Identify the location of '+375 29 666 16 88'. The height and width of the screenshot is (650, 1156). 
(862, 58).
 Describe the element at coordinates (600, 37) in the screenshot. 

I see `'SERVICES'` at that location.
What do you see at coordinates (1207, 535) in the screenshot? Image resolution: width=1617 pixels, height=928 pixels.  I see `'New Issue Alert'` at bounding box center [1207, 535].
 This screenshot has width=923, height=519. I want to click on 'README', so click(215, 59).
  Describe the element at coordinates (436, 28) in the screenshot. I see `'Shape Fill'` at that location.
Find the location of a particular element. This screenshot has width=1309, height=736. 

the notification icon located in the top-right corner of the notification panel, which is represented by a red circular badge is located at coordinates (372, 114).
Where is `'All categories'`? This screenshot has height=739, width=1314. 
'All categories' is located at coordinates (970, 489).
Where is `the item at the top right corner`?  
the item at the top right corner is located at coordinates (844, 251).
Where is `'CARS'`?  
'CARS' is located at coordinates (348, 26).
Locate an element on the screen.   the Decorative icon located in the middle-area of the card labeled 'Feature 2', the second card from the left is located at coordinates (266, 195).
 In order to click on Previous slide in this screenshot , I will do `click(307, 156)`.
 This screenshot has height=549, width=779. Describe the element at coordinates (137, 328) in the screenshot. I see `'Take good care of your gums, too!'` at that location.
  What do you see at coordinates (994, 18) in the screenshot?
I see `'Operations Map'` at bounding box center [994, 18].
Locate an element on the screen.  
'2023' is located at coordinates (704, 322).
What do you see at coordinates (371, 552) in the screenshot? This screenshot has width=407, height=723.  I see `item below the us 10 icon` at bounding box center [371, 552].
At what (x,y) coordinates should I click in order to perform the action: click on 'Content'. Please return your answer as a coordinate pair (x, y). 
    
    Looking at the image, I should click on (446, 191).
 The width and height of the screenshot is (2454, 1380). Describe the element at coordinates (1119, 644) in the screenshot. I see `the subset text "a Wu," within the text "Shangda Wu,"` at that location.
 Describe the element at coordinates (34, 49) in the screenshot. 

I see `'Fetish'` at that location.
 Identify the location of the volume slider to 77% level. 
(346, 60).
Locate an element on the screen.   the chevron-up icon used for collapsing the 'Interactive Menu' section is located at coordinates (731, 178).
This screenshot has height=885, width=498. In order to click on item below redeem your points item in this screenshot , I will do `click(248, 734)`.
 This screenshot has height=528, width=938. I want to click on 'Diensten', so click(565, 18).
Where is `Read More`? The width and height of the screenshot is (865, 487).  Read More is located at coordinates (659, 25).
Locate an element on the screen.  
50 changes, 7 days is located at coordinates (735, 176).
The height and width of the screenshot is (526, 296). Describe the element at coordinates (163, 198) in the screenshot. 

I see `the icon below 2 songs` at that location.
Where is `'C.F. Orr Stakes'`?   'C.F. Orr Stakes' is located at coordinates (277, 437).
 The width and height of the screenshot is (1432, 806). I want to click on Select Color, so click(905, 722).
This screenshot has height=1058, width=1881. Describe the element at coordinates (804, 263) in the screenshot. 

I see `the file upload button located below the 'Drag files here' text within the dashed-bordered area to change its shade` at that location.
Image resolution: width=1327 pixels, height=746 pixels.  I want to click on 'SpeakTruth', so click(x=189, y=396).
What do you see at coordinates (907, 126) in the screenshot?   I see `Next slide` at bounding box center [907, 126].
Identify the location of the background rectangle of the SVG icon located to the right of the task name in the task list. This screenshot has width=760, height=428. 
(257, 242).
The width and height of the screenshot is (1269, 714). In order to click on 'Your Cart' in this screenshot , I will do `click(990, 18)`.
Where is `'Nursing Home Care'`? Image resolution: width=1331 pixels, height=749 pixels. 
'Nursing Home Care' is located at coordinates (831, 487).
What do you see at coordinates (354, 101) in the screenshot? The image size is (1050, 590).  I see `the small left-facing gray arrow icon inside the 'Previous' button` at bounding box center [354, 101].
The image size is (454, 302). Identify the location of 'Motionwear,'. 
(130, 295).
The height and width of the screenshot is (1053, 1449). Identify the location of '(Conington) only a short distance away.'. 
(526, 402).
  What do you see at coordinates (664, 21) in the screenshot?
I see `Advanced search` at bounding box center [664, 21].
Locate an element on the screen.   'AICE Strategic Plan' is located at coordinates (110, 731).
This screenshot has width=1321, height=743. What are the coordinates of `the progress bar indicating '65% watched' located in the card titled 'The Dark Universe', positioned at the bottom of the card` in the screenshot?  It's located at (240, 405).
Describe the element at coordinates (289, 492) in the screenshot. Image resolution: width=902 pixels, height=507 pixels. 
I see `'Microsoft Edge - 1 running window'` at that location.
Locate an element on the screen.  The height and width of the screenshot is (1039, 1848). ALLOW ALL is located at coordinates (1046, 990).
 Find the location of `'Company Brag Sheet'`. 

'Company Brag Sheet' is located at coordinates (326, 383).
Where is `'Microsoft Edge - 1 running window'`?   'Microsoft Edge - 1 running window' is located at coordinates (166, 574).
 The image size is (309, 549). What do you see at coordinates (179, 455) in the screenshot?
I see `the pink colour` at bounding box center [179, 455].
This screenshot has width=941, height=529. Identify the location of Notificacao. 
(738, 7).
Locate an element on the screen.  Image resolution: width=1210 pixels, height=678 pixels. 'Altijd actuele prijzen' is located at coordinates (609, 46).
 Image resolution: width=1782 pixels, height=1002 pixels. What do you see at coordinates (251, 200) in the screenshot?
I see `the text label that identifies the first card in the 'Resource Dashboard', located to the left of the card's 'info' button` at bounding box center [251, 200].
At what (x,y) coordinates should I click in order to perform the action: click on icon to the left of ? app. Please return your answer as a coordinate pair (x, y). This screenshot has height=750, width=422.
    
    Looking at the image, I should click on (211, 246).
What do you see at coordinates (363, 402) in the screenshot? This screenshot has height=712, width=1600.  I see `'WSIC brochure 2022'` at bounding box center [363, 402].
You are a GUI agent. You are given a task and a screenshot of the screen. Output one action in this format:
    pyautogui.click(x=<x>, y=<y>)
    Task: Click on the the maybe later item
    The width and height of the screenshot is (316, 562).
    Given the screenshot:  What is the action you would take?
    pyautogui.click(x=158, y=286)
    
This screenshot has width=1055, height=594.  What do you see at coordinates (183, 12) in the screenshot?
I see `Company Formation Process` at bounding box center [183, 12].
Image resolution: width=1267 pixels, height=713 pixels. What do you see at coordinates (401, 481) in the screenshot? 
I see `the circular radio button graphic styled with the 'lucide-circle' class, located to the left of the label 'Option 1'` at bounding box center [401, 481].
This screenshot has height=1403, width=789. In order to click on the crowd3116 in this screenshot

________________

Extract every line of the records above and reproduce each one character for character, changing nothing.

*Correct answer*:
Identify the location of '+375 29 666 16 88'. The height and width of the screenshot is (650, 1156). 
(862, 58).
 Describe the element at coordinates (600, 37) in the screenshot. 

I see `'SERVICES'` at that location.
What do you see at coordinates (1207, 535) in the screenshot? Image resolution: width=1617 pixels, height=928 pixels.  I see `'New Issue Alert'` at bounding box center [1207, 535].
 This screenshot has width=923, height=519. I want to click on 'README', so click(215, 59).
  Describe the element at coordinates (436, 28) in the screenshot. I see `'Shape Fill'` at that location.
Find the location of a particular element. This screenshot has width=1309, height=736. 

the notification icon located in the top-right corner of the notification panel, which is represented by a red circular badge is located at coordinates (372, 114).
Where is `'All categories'`? This screenshot has height=739, width=1314. 
'All categories' is located at coordinates (970, 489).
Where is `the item at the top right corner`?  
the item at the top right corner is located at coordinates (844, 251).
Where is `'CARS'`?  
'CARS' is located at coordinates (348, 26).
Locate an element on the screen.   the Decorative icon located in the middle-area of the card labeled 'Feature 2', the second card from the left is located at coordinates (266, 195).
 In order to click on Previous slide in this screenshot , I will do `click(307, 156)`.
 This screenshot has height=549, width=779. Describe the element at coordinates (137, 328) in the screenshot. I see `'Take good care of your gums, too!'` at that location.
  What do you see at coordinates (994, 18) in the screenshot?
I see `'Operations Map'` at bounding box center [994, 18].
Locate an element on the screen.  
'2023' is located at coordinates (704, 322).
What do you see at coordinates (371, 552) in the screenshot? This screenshot has width=407, height=723.  I see `item below the us 10 icon` at bounding box center [371, 552].
At what (x,y) coordinates should I click in order to perform the action: click on 'Content'. Please return your answer as a coordinate pair (x, y). 
    
    Looking at the image, I should click on (446, 191).
 The width and height of the screenshot is (2454, 1380). Describe the element at coordinates (1119, 644) in the screenshot. I see `the subset text "a Wu," within the text "Shangda Wu,"` at that location.
 Describe the element at coordinates (34, 49) in the screenshot. 

I see `'Fetish'` at that location.
 Identify the location of the volume slider to 77% level. 
(346, 60).
Locate an element on the screen.   the chevron-up icon used for collapsing the 'Interactive Menu' section is located at coordinates (731, 178).
This screenshot has height=885, width=498. In order to click on item below redeem your points item in this screenshot , I will do `click(248, 734)`.
 This screenshot has height=528, width=938. I want to click on 'Diensten', so click(565, 18).
Where is `Read More`? The width and height of the screenshot is (865, 487).  Read More is located at coordinates (659, 25).
Locate an element on the screen.  
50 changes, 7 days is located at coordinates (735, 176).
The height and width of the screenshot is (526, 296). Describe the element at coordinates (163, 198) in the screenshot. 

I see `the icon below 2 songs` at that location.
Where is `'C.F. Orr Stakes'`?   'C.F. Orr Stakes' is located at coordinates (277, 437).
 The width and height of the screenshot is (1432, 806). I want to click on Select Color, so click(905, 722).
This screenshot has height=1058, width=1881. Describe the element at coordinates (804, 263) in the screenshot. 

I see `the file upload button located below the 'Drag files here' text within the dashed-bordered area to change its shade` at that location.
Image resolution: width=1327 pixels, height=746 pixels.  I want to click on 'SpeakTruth', so click(x=189, y=396).
What do you see at coordinates (907, 126) in the screenshot?   I see `Next slide` at bounding box center [907, 126].
Identify the location of the background rectangle of the SVG icon located to the right of the task name in the task list. This screenshot has width=760, height=428. 
(257, 242).
The width and height of the screenshot is (1269, 714). In order to click on 'Your Cart' in this screenshot , I will do `click(990, 18)`.
Where is `'Nursing Home Care'`? Image resolution: width=1331 pixels, height=749 pixels. 
'Nursing Home Care' is located at coordinates (831, 487).
What do you see at coordinates (354, 101) in the screenshot? The image size is (1050, 590).  I see `the small left-facing gray arrow icon inside the 'Previous' button` at bounding box center [354, 101].
The image size is (454, 302). Identify the location of 'Motionwear,'. 
(130, 295).
The height and width of the screenshot is (1053, 1449). Identify the location of '(Conington) only a short distance away.'. 
(526, 402).
  What do you see at coordinates (664, 21) in the screenshot?
I see `Advanced search` at bounding box center [664, 21].
Locate an element on the screen.   'AICE Strategic Plan' is located at coordinates (110, 731).
This screenshot has width=1321, height=743. What are the coordinates of `the progress bar indicating '65% watched' located in the card titled 'The Dark Universe', positioned at the bottom of the card` in the screenshot?  It's located at (240, 405).
Describe the element at coordinates (289, 492) in the screenshot. Image resolution: width=902 pixels, height=507 pixels. 
I see `'Microsoft Edge - 1 running window'` at that location.
Locate an element on the screen.  The height and width of the screenshot is (1039, 1848). ALLOW ALL is located at coordinates (1046, 990).
 Find the location of `'Company Brag Sheet'`. 

'Company Brag Sheet' is located at coordinates (326, 383).
Where is `'Microsoft Edge - 1 running window'`?   'Microsoft Edge - 1 running window' is located at coordinates (166, 574).
 The image size is (309, 549). What do you see at coordinates (179, 455) in the screenshot?
I see `the pink colour` at bounding box center [179, 455].
This screenshot has width=941, height=529. Identify the location of Notificacao. 
(738, 7).
Locate an element on the screen.  Image resolution: width=1210 pixels, height=678 pixels. 'Altijd actuele prijzen' is located at coordinates (609, 46).
 Image resolution: width=1782 pixels, height=1002 pixels. What do you see at coordinates (251, 200) in the screenshot?
I see `the text label that identifies the first card in the 'Resource Dashboard', located to the left of the card's 'info' button` at bounding box center [251, 200].
At what (x,y) coordinates should I click in order to perform the action: click on icon to the left of ? app. Please return your answer as a coordinate pair (x, y). This screenshot has height=750, width=422.
    
    Looking at the image, I should click on (211, 246).
What do you see at coordinates (363, 402) in the screenshot? This screenshot has height=712, width=1600.  I see `'WSIC brochure 2022'` at bounding box center [363, 402].
You are a GUI agent. You are given a task and a screenshot of the screen. Output one action in this format:
    pyautogui.click(x=<x>, y=<y>)
    Task: Click on the the maybe later item
    The width and height of the screenshot is (316, 562).
    Given the screenshot:  What is the action you would take?
    pyautogui.click(x=158, y=286)
    
This screenshot has width=1055, height=594.  What do you see at coordinates (183, 12) in the screenshot?
I see `Company Formation Process` at bounding box center [183, 12].
Image resolution: width=1267 pixels, height=713 pixels. What do you see at coordinates (401, 481) in the screenshot? 
I see `the circular radio button graphic styled with the 'lucide-circle' class, located to the left of the label 'Option 1'` at bounding box center [401, 481].
This screenshot has height=1403, width=789. In order to click on the crowd3116 in this screenshot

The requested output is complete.